**DATASET EXCERPTS**.

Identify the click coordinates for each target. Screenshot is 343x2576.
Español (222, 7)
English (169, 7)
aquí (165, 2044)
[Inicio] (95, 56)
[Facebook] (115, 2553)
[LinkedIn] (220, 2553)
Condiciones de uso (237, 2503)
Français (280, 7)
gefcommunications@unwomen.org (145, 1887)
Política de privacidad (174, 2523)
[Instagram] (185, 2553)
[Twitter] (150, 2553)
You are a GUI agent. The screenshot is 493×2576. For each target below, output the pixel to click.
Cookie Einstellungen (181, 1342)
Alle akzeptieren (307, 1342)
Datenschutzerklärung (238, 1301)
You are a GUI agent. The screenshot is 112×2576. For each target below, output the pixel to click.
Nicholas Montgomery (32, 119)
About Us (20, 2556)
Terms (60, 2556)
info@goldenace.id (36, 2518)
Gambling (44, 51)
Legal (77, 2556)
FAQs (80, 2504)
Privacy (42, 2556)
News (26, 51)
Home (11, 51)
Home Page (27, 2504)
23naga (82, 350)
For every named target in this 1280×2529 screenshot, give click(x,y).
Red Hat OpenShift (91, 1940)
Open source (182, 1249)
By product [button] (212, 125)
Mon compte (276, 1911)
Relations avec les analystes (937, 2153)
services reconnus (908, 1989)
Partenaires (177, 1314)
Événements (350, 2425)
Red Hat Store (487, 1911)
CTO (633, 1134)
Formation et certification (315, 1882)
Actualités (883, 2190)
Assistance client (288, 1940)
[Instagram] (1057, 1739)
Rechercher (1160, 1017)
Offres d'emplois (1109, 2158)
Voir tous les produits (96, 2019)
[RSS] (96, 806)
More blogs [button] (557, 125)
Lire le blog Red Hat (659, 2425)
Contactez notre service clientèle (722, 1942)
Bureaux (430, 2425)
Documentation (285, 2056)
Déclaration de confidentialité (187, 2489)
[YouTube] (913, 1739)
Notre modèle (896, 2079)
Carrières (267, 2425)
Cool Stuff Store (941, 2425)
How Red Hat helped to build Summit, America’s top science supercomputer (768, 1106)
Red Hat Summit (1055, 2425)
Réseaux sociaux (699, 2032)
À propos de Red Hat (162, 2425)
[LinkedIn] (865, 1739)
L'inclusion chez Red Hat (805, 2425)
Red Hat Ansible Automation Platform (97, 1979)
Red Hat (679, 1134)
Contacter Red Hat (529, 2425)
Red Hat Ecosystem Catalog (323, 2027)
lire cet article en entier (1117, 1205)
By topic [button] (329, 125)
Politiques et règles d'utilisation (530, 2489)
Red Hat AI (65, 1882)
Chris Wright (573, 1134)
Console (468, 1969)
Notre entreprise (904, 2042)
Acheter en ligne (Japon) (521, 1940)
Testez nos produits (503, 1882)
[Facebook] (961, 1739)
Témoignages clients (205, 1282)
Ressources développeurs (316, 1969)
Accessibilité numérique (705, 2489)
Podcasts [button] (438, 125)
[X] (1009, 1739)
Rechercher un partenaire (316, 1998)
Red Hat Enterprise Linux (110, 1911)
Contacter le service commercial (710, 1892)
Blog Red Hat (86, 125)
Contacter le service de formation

**WORK REQUIRED**.
A complete, exact copy of the material is required.

**ANSWER AREA**.
Identify the click coordinates for each target. Screenshot is 343x2576.
Español (222, 7)
English (169, 7)
aquí (165, 2044)
[Inicio] (95, 56)
[Facebook] (115, 2553)
[LinkedIn] (220, 2553)
Condiciones de uso (237, 2503)
Français (280, 7)
gefcommunications@unwomen.org (145, 1887)
Política de privacidad (174, 2523)
[Instagram] (185, 2553)
[Twitter] (150, 2553)
You are a GUI agent. The screenshot is 493×2576. For each target below, output the pixel to click.
Cookie Einstellungen (181, 1342)
Alle akzeptieren (307, 1342)
Datenschutzerklärung (238, 1301)
You are a GUI agent. The screenshot is 112×2576. For each target below, output the pixel to click.
Nicholas Montgomery (32, 119)
About Us (20, 2556)
Terms (60, 2556)
info@goldenace.id (36, 2518)
Gambling (44, 51)
Legal (77, 2556)
FAQs (80, 2504)
Privacy (42, 2556)
News (26, 51)
Home (11, 51)
Home Page (27, 2504)
23naga (82, 350)
For every named target in this 1280×2529 screenshot, give click(x,y).
Red Hat OpenShift (91, 1940)
Open source (182, 1249)
By product [button] (212, 125)
Mon compte (276, 1911)
Relations avec les analystes (937, 2153)
services reconnus (908, 1989)
Partenaires (177, 1314)
Événements (350, 2425)
Red Hat Store (487, 1911)
CTO (633, 1134)
Formation et certification (315, 1882)
Actualités (883, 2190)
Assistance client (288, 1940)
[Instagram] (1057, 1739)
Rechercher (1160, 1017)
Offres d'emplois (1109, 2158)
Voir tous les produits (96, 2019)
[RSS] (96, 806)
More blogs [button] (557, 125)
Lire le blog Red Hat (659, 2425)
Contactez notre service clientèle (722, 1942)
Bureaux (430, 2425)
Documentation (285, 2056)
Déclaration de confidentialité (187, 2489)
[YouTube] (913, 1739)
Notre modèle (896, 2079)
Carrières (267, 2425)
Cool Stuff Store (941, 2425)
How Red Hat helped to build Summit, America’s top science supercomputer (768, 1106)
Red Hat Summit (1055, 2425)
Réseaux sociaux (699, 2032)
À propos de Red Hat (162, 2425)
[LinkedIn] (865, 1739)
L'inclusion chez Red Hat (805, 2425)
Red Hat Ansible Automation Platform (97, 1979)
Red Hat (679, 1134)
Contacter Red Hat (529, 2425)
Red Hat Ecosystem Catalog (323, 2027)
lire cet article en entier (1117, 1205)
By topic [button] (329, 125)
Politiques et règles d'utilisation (530, 2489)
Red Hat AI (65, 1882)
Chris Wright (573, 1134)
Console (468, 1969)
Notre entreprise (904, 2042)
Acheter en ligne (Japon) (521, 1940)
Testez nos produits (503, 1882)
[Facebook] (961, 1739)
Témoignages clients (205, 1282)
Ressources développeurs (316, 1969)
Accessibilité numérique (705, 2489)
Podcasts [button] (438, 125)
[X] (1009, 1739)
Rechercher un partenaire (316, 1998)
Red Hat Enterprise Linux (110, 1911)
Contacter le service commercial (710, 1892)
Blog Red Hat (86, 125)
Contacter le service de formation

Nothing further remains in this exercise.